Pesawat ringan Piper Cub dengan jenis Piper PA-46 itu adalah jenis pesawat yang pernah diterbangkan Herdini. Ia hanya diperbolehkan terbang di sekitaran daerah Yogyakarta. Lanud Wirasaba yang kini berganti nama menjadi Lanud Jenderal Besar Soedirman adalah pangkalan AURI kecil yang berbentuk bandara militer, tempat yang paling ia ingat saat berlatih mengemudikan pesawat.
“Latihan memang dilakukan di sekitar Adi Sutjipto, bahkan waktu itu sampai ke Semarang. Take off dan landing masih harus didampingi sama instruktur. Setelah lulus pelatihan, baru boleh terbang sendiri,” ujar perempuan kelahiran 19 April 1938 ini.
Herdini adalah salah satu dari tiga puluh anggota Wanita Angkatan Udara (Wara) TNI AU Republik Indonesia angkatan pertama. Pendaftaran tersebut dibuka pada tahun 1963, saat Herdini masih menjadi mahasiswi Universitas Gadjah Mada.
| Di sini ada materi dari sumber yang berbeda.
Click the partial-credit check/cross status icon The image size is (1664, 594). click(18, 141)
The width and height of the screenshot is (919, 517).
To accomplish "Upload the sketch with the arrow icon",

Herdini yang sebelumnya pernah mencicipi kegiatan olahraga dirgantara terbang layang, akhirnya merasa tertarik untuk bergabung menjadi anggota TNI AU. Proses Seleksi dan setumpuk pendidikan militer di kaki Gunung Merapi pun ia jalani.
“Tiga bulan setelah ikut kegiatan dirgantara itu ada pendaftaran Wara. Walaupun masih kuliah, aku sudah lulus sarjana muda. Jadi, boleh mendaftar. Kami bertiga puluh dilatih di Kaliurang dari permulaan April sampai Agustus, lalu dilantik jadi Wara,” kenang Herdini.
Wara yang dibentuk atas bentuk realisasi dari emansipasi wanita, diberi kepercayaan oleh Kepala Staf TNI AU (Kasau) saat itu, untuk mencoba mengikuti pelatihan terbang. Laksamana Madya Udara Omar Dani dinilai melakukan percobaan apa perempuan bisa menjadi penerbang militer atau tidak. Dari tiga puluh anggota Wara, hanya 3 orang yang mendaftar. Dalam tahap selanjutnya, 2 orang berhasil lulus dan diizinkan untuk rilis terbang solo.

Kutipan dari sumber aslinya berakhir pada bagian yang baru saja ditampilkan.